The binary uses the standard Microsoft Word icon, shown below, to trick users into thinking the file is a legitimate Microsoft Word Document.
Figure 5: The malicious binary with a Word icon.
On execution, the binary creates a file called ka4281x3.log in the same directory as the original binary; this file contains encoded data. The naming convention of this file has been reported as distinctive to the IXESHE and the related Etumbot malware family, and it is based on the behavioral similarity with other Etumbot samples (e.g. 2b3a8734a57604e98e6c996f94776086) that we believe this attack is associated with APT12.
Aside from the .log file, a decoy document is also created and displayed to the victim as shown below. Research on the content of the decoy document shows that the content is likely to have been taken from a presentation with
the same title, “總統辯論會後：民眾政黨支持趨勢變化”, originally written by TaiwanThinkTank. The figure below shows the same content from the presentation being used in the decoy document. The lack of formatting in the decoy document suggests that the attacker simply copied and pasted the content from the PDF to create a new Word document.

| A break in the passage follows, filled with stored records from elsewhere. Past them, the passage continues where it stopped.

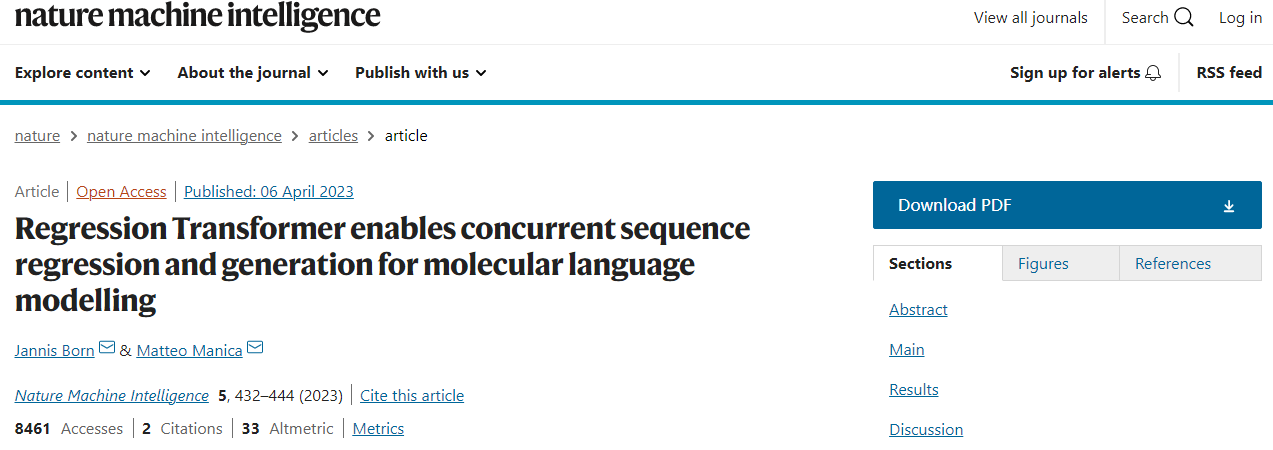Go to nature machine intelligence breadcrumb
Viewport: 1273px width, 450px height.
pos(184,136)
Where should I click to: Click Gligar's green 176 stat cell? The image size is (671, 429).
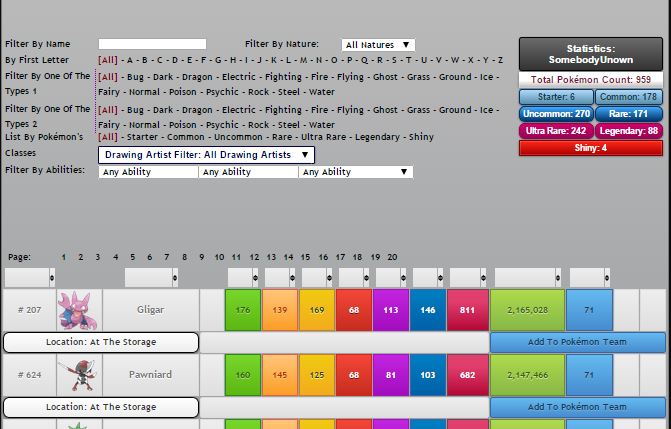(242, 310)
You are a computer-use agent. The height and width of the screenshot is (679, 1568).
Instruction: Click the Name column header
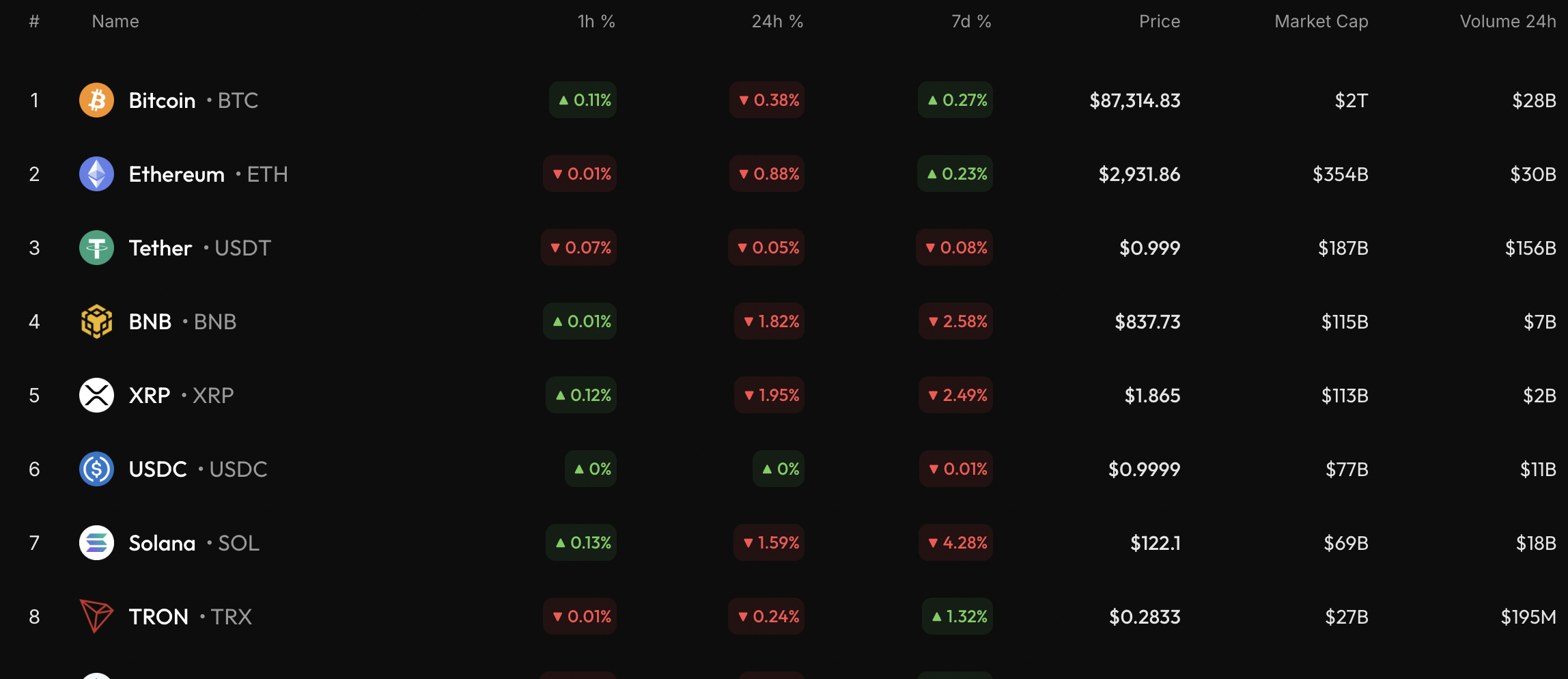pyautogui.click(x=115, y=22)
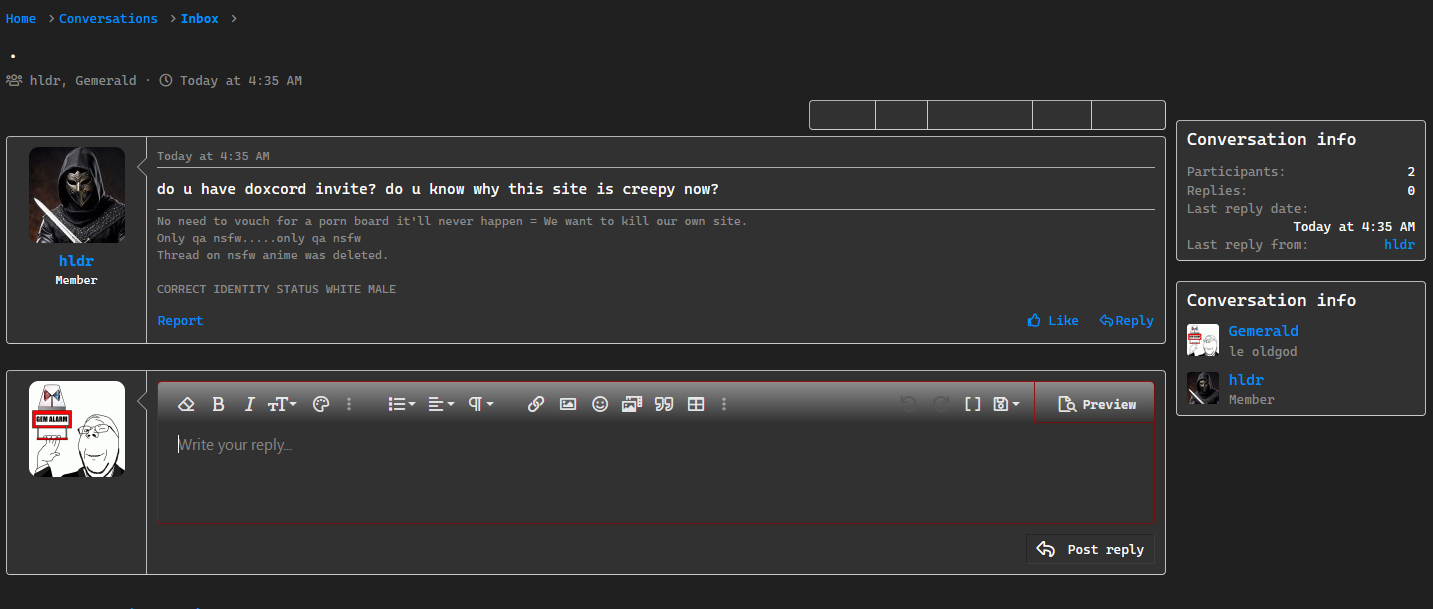Toggle bold formatting in editor
Viewport: 1433px width, 609px height.
(218, 404)
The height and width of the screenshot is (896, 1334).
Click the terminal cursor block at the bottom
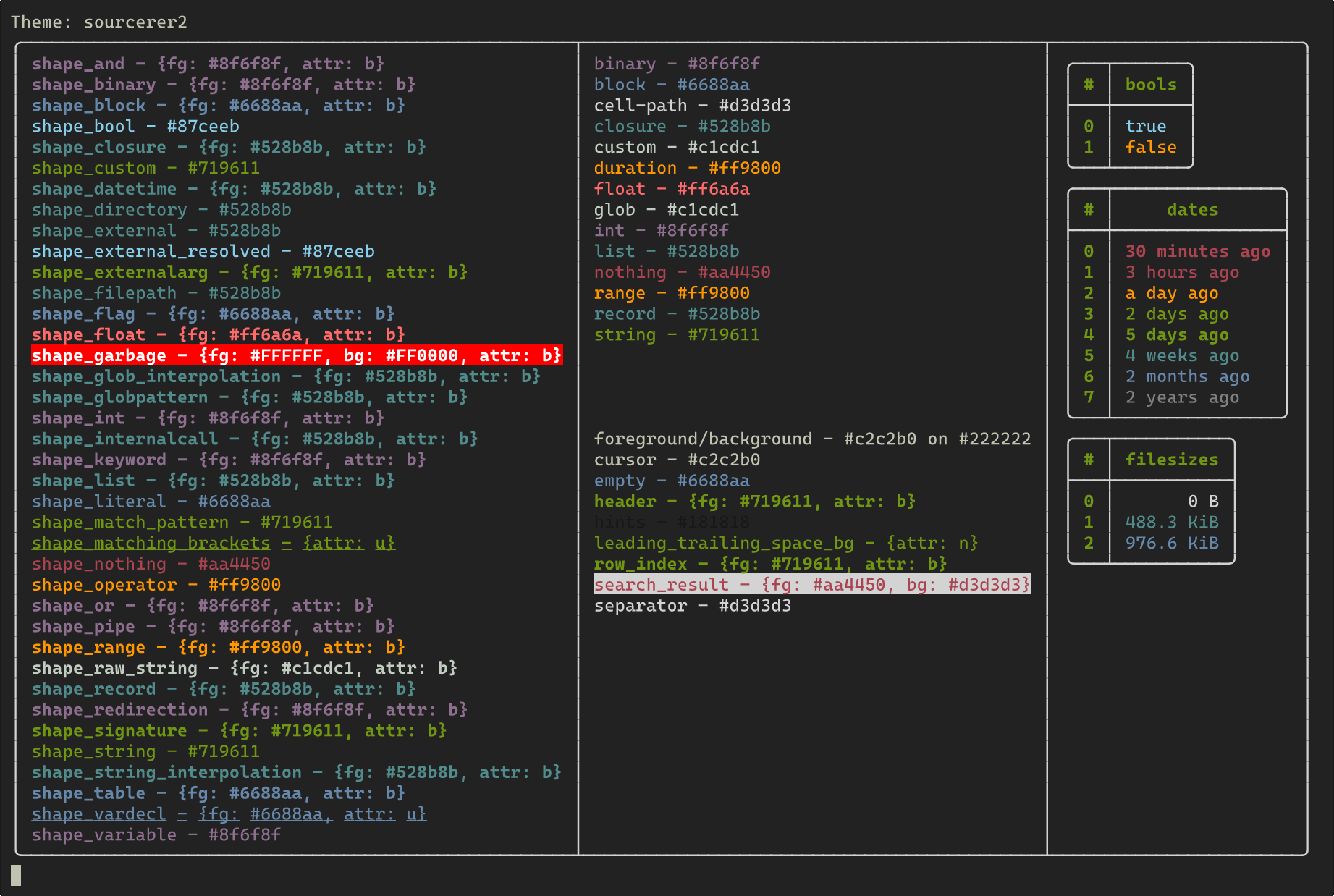[16, 876]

The similarity of the content is as shown below:
Figure 6: The original presentation from the Taiwan Thinktank titled “總統辯論會後：民眾政黨支持趨勢變化” with a slide showing the results from the latest opinion poll (left) and the decoy document dropped by the IXESHE/Etumbot sample (right).
The malware then drops a binary called vecome.exe into %Appdata%\Roaming\Location and installs an Autorun key to ensure the dropped binary is executed on startup.
Similar to other IXESHE/Etumbot samples, the malware drops six temporary files in the %temp% folder:
The malware communicates with the C2 201.21.94[.]135 on port 443 over SSL. The SSL certificate used is associated with the email address [email protected] and has the serial 00 8b be a3 a0 a9 1b 1c 78.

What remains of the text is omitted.